The ruling follows a passenger complaint over the policy, introduced last year, which charges most people an additional fee for bringing anything more than one personal item into the cabin.

The airline only allows small bags into the cabin if they can be stowed under the seat in front. Larger bags of up to 10kg require a luggage fee, or a fee-paying priority boarding pass.

"This ruling will not affect Ryanair's baggage policy, either in the past or in the future, as it is an isolated case that misinterpreted our commercial freedom to determine the size of our cabin baggage," the airline said in a statement.

The passenger, travelling from Madrid to Brussels, went to court after staff forced her to pay €20 to bring her 10kg luggage on board.

The court ordered Ryanair to refund her the €20 plus interest, but rejected her demand for compensation of a further €10 for the suffering she experienced, according to court documents.

The judge ruled that the hand luggage, by size and weight, could be easily carried in the cabin, pointing to a Spanish regulation that allows passengers to take hand luggage on board at no additional cost.

The judge characterised the charge as abusive, adding that it "curtailed the rights that the passenger has recognised by law", and declared it invalid in Spain.

She rejected the demand for compensation, however, saying that while doubtless "the passenger suffered rage and powerlessness in having to pay the extra unforeseen cost at the time of boarding" the discomfort did not reach a level that would justify compensation.

The court said in a statement that its ruling cannot be appealed.

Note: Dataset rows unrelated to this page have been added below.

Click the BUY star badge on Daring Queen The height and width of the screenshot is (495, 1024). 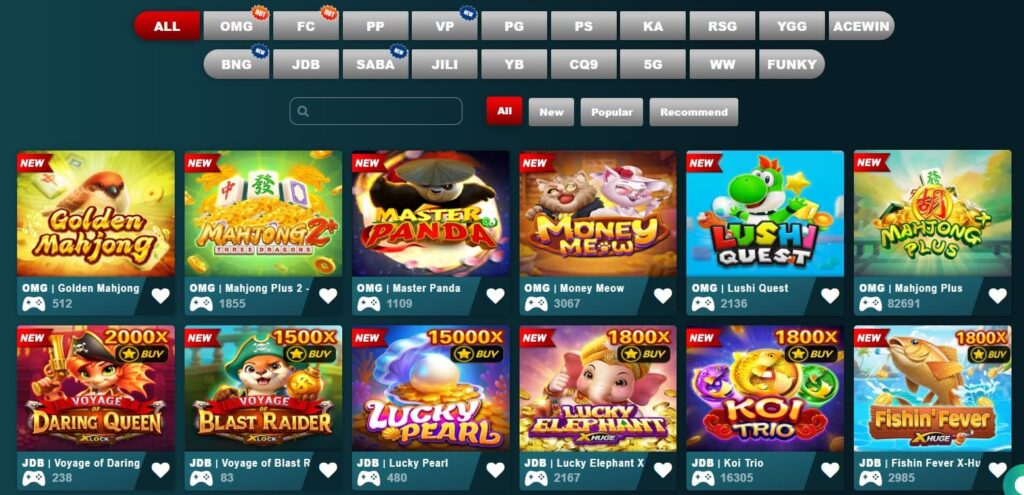point(142,354)
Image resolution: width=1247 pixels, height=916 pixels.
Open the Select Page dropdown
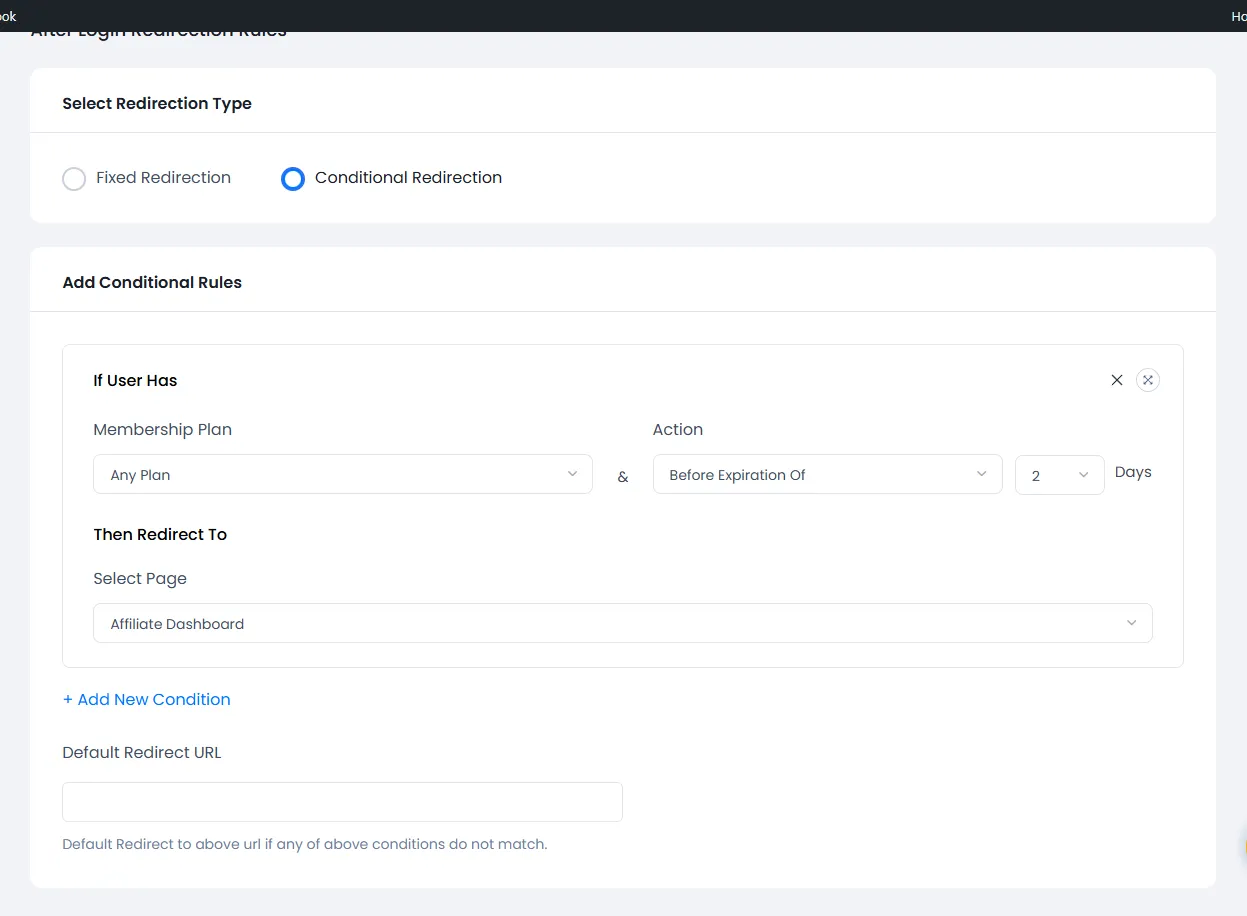(622, 623)

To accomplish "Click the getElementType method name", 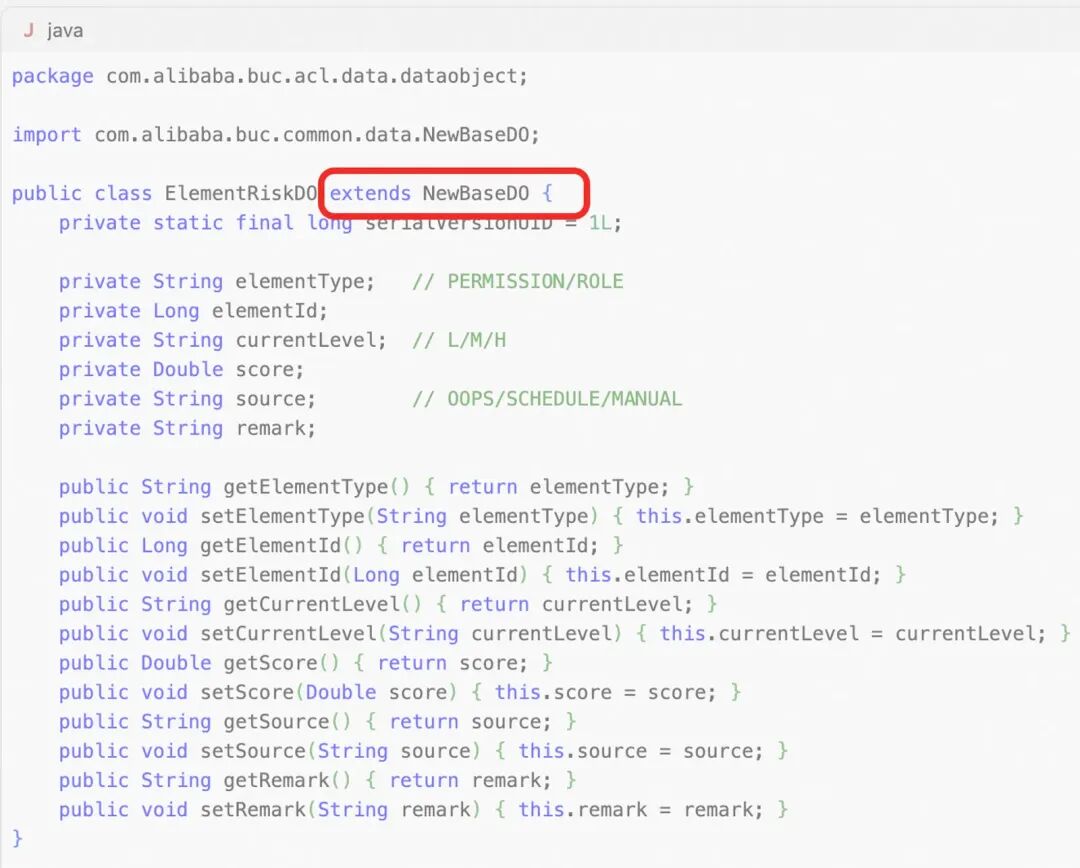I will (305, 487).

When asked if it was planning to ignore the Spanish ruling or appeal it in the European Court of Justice, Ryanair declined to comment.

In February, Italy's antitrust authority fined Ryanair €3m and Hungary's Wizzair €1m over their cabin baggage policy on grounds it was tantamount to raising ticket prices in a "non-transparent" manner.

But last month, an Italian court cancelled the fines following an appeal by the two airlines.